Saved data entries
################

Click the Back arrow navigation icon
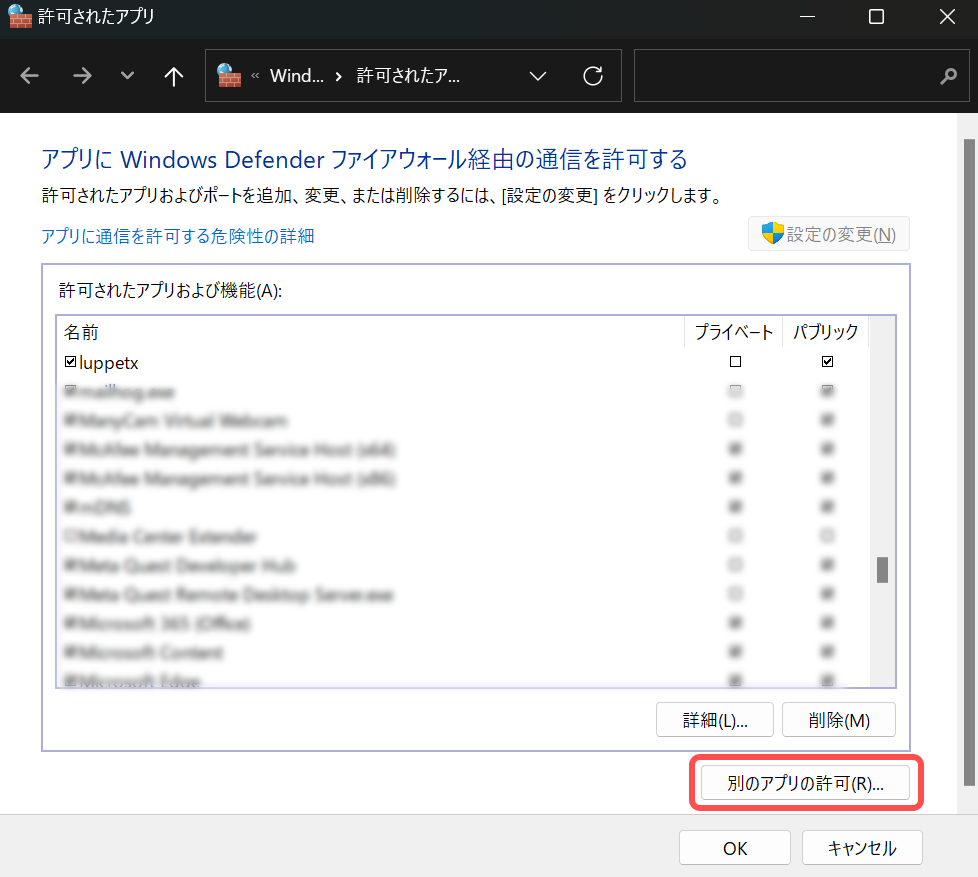This screenshot has height=877, width=978. point(30,77)
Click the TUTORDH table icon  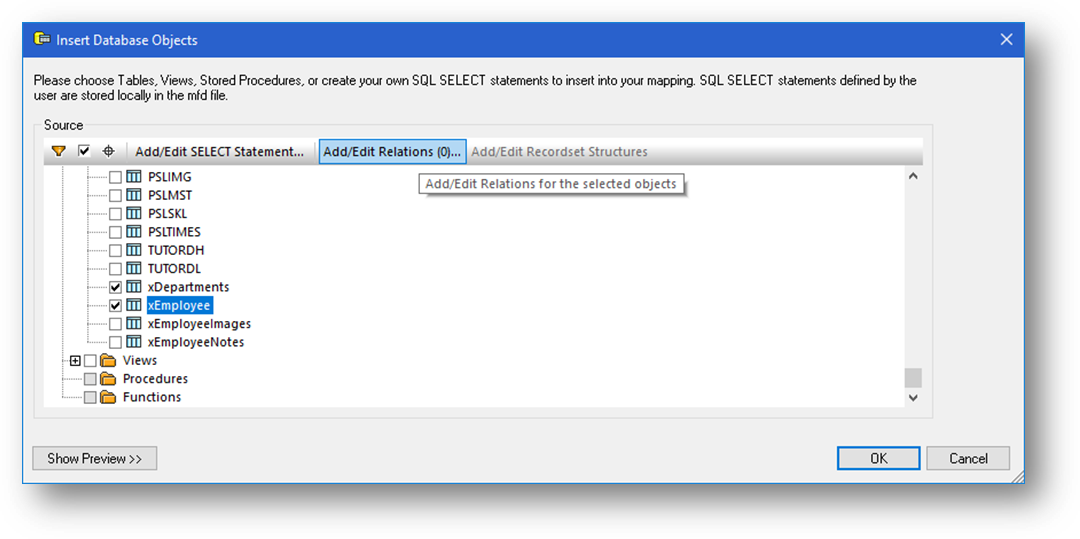pyautogui.click(x=134, y=250)
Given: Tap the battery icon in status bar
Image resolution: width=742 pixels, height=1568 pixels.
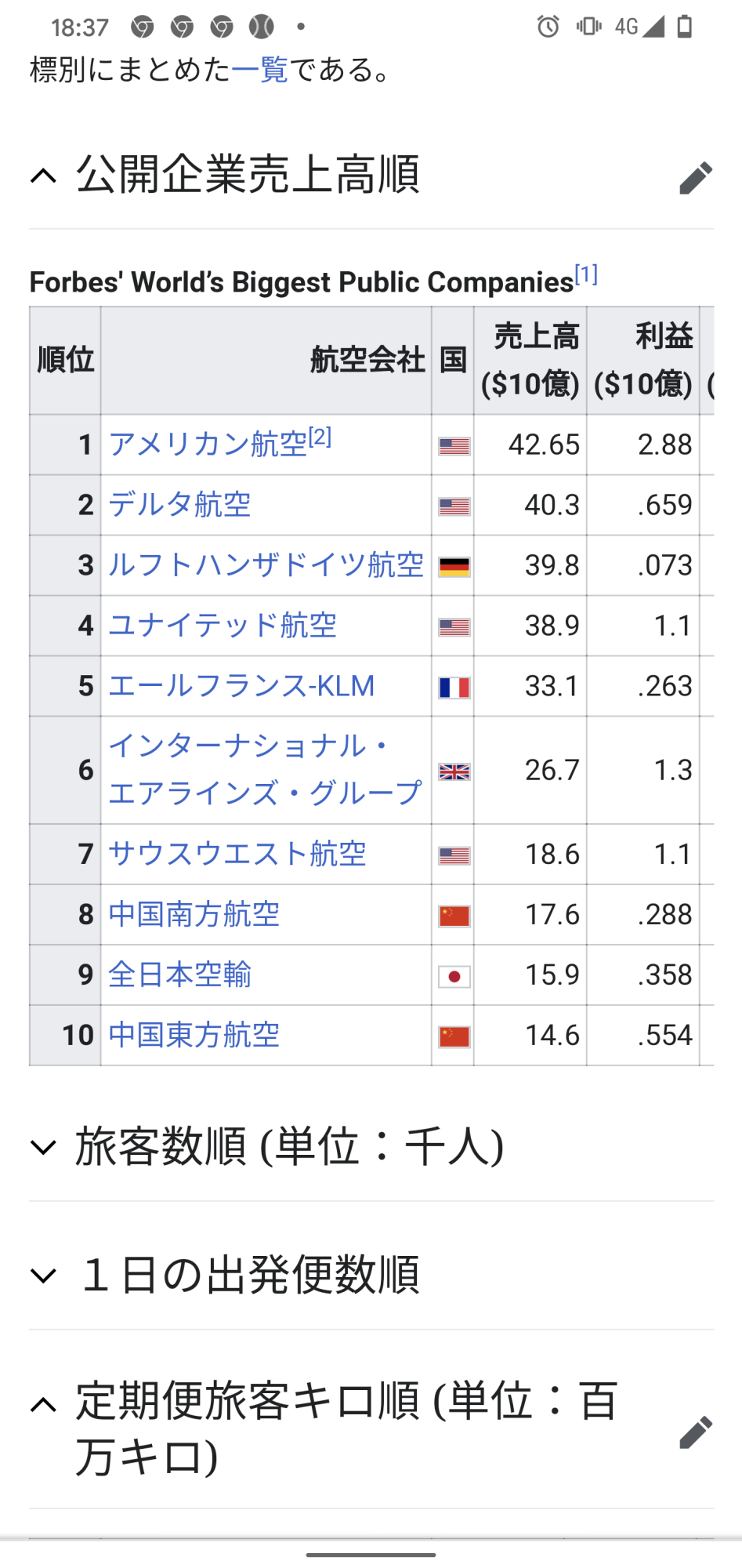Looking at the screenshot, I should (x=684, y=27).
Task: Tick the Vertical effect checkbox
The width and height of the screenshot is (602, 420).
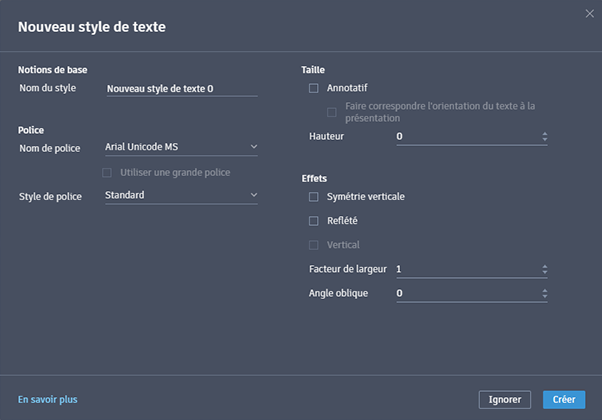Action: coord(314,244)
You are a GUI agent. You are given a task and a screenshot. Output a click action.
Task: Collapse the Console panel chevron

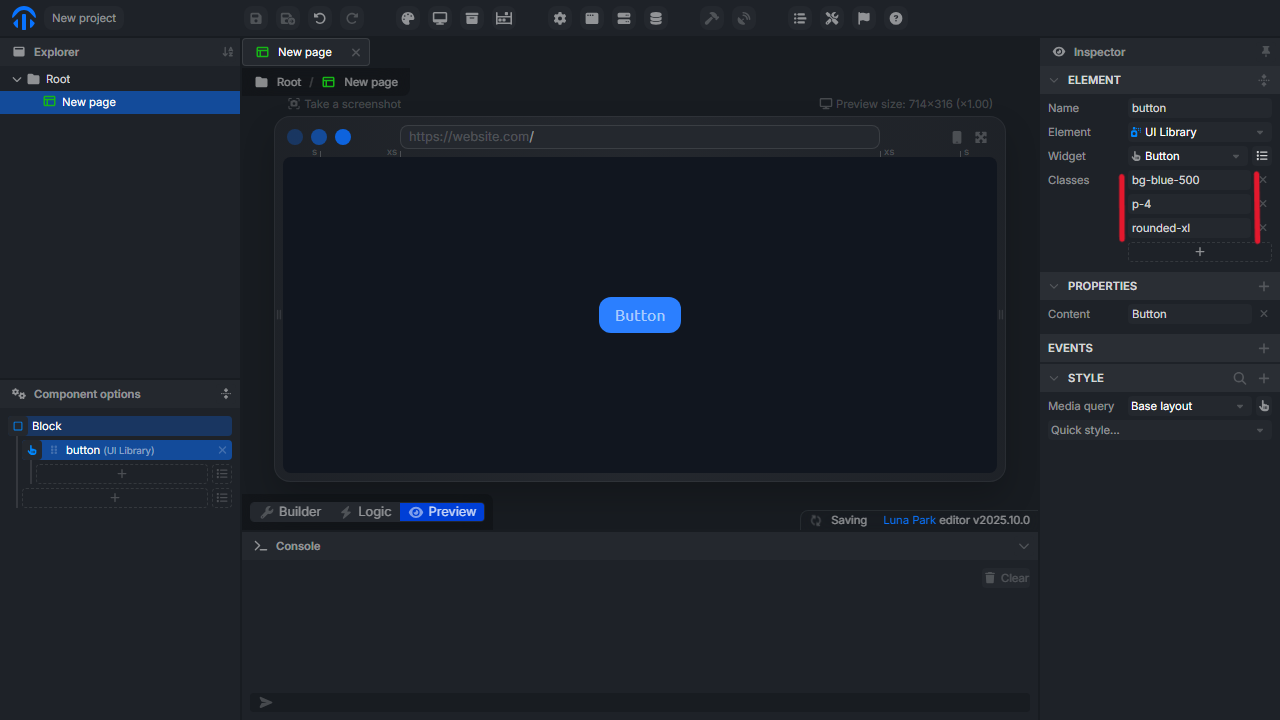tap(1023, 546)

################

Task statement
Give back the exact lines above, running from the one that has "Given: Tap the battery icon in status bar" through the one that has "You are a GUI", with nothing added and no pictures.

Task answer
Given: Tap the battery icon in status bar
Image resolution: width=742 pixels, height=1568 pixels.
Looking at the screenshot, I should (x=684, y=27).
Task: Tick the Vertical effect checkbox
The width and height of the screenshot is (602, 420).
Action: coord(314,244)
You are a GUI agent. You are given a task and a screenshot. Output a click action.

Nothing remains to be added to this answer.